L'histoire de la maladie de Parkinson (MP) retrace l'évolution au cours du temps des connaissances
concernant cette affection neurologique dégénérative caractérisée en 1817 par James Parkinson[1].
Avant lui, d'autres auteurs avaient décrit, sans faire de lien entre eux, divers éléments appartenant à la
MP. Celle-ci était connue au xixe siècle sous le nom de « paralysis agitans » (« shaking palsy » en
anglais, « paralysie agitante » en français) que Parkinson lui avait donné. Le terme de « Maladie de
Parkinson » fut introduit par le neurologue français Jean-Martin Charcot[2]. C'est surtout au xxe siècle
qu'ont eu lieu les découvertes des mécanismes de la maladie et de ses traitements

Page de garde du traité de James


Parkinson : Essay on the Shaking Palsy
(1817)

Description anciennes de la MP

Un certain nombre de sources anciennes font état de symptômes évoquant ceux de la MP[3]. Un
papyrus égyptien du xiie siècle av. J.-C. mentionne le bavement d'un roi âgé et la Bible contient de
nombreux passages parlant de tremblement[2],[3]. Un traité médical ayurvédique du xe siècle av. J.-C.
décrit une maladie qui évolue avec un tremblement, une diminution des mouvements un bavement et
d'autres sympômes de MP. En outre, cette maladie est traitée par des remèdes végétaux dérivés de la
famille mucuna dont on sait qu'elle comprend des plantes riches en L-DOPA[3]. Galien décrit une
maladie qui était presque à coup sûr la MP, comportant des tremblements survenant au repos, des
troubles posturaux et une paralysie[3],[4].

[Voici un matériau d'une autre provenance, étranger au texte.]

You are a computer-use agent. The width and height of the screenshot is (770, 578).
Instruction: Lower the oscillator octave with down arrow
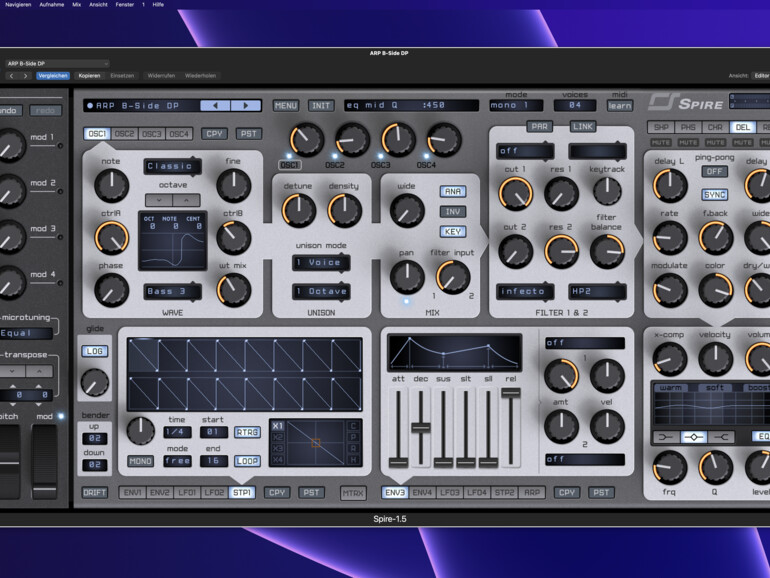(x=159, y=201)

Après Galien on ne trouve plus aucune trace écrite qui soit certainement en rapport avec la MP
jusqu'au xviie siècle[3], à partir duquel divers auteurs isolent des éléments de la maladie, avant la
description de Parkinson. Franciscus Sylvius, comme l'avait déjà fait Galien, distingue le tremblement
de repos des autres types de tremblement, tandis que Johannes Baptiste Sagar et Gaubius décrivent
la festination, un trouble de la marche caractéristique de la MP[3],[4],[5]. Le chirurgien John Hunter
donne une description complète de la maladie qui pourrait avoir donné à James Parkinson l'idée de
colliger et de décrire ses propres patients atteints de « paralysis agitans »[3],[6]. Enfin, Auguste François
Chomel dans son traité de pathologie contemporain de l'essai de Parkinson, donne quelques
descriptions de mouvements anormaux et de rigidité correspondant à ceux observés dans la MP[3].
e
xix  siècle

Jean-Martin Charcot en 1890,


par Nadar.

En 1817 James Parkinson publie An Essay on the Shaking Palsy portant sur 6 cas de paralysie
agitante[2]. Le premier cas a été examiné personnellement par Parkinson, les deux suivants
remarqués et interrogés dans la rue, le quatrième perdu de vue, et les deux derniers décrits
visuellement mais non examinés[7]. Sur ces éléments (interrogatoire et inspection visuelle), Parkinson
donne les caractéristiques du tremblement de repos, des anomalies de la posture et de la marche, de
la paralysie et de la diminution de la force musculaire, ainsi que la manière dont la maladie évolue au
cours du temps[2],[8]. Il cite également les contributions d'un grand nombre de ses prédécesseurs[2].

Selon les critères modernes (fin xxe siècle), l'essai de Parkinson n'aurait jamais été accepté pour
publication[7]. Bien que l'essai de J. Parkinson soit bien accueilli, et par la suite reconnu comme le
véritable travail fondateur de la maladie, la maladie ne retient guère l'attention dans les quarante
années qui suivent cette publication[8].

En 1859, Armand Trousseau fait la différence entre la rigidité et la bradykinésie (lenteur de


mouvements)[7], et remet en cause la notion de paralysie[9].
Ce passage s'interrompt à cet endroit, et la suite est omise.